L’Unité de Lutte Contre la Corruption (ULCC) a renouvelé, ce lundi 9 février 2026, son avertissement à l’endroit des anciens hauts cadres de l’État. L’organisme rappelle que toute personne ayant occupé une fonction publique de premier plan est tenue, à la fin de son mandat, de déclarer l’ensemble de ses biens, conformément aux exigences de la loi.
Cette mesure concerne notamment les ex-ministres, les responsables politiques, les directeurs généraux et les membres de cabinets qui ont récemment quitté leurs postes. Selon la législation en vigueur, ces anciens responsables disposent d’un délai de trente jours pour régulariser leur situation en déposant leur déclaration de patrimoine auprès du greffe du Tribunal civil compétent.

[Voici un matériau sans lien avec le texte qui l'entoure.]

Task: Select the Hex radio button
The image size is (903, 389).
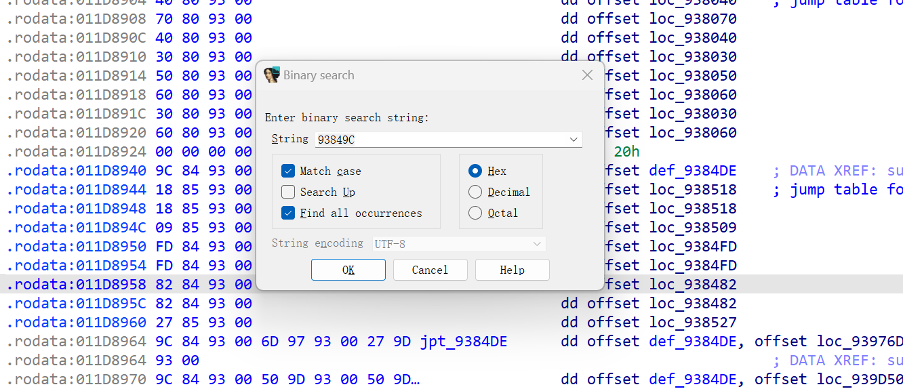Action: [475, 171]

Pour l’ULCC, cette obligation s’inscrit dans une logique de transparence et de moralisation de la vie publique. Elle permet de mieux encadrer la gestion des fonds de l’État et de lutter contre les dérives liées à l’enrichissement illicite. L’institution estime qu’il s’agit d’un pilier essentiel de la bonne gouvernance.
L’organe anticorruption souligne également que cette démarche vise à renforcer la confiance entre les citoyens et les autorités publiques, souvent mise à mal par des scandales répétés. En obligeant les dirigeants à rendre compte de leur situation patrimoniale, l’État envoie un signal fort en faveur de la responsabilité et de l’éthique.
Toutefois, le non-respect de cette formalité n’est pas sans conséquences. La loi prévoit des sanctions administratives et pénales à l’encontre des contrevenants. Une retenue sur les émoluments peut être appliquée jusqu’à la production de la déclaration, et toute fausse information peut donner lieu à des poursuites judiciaires.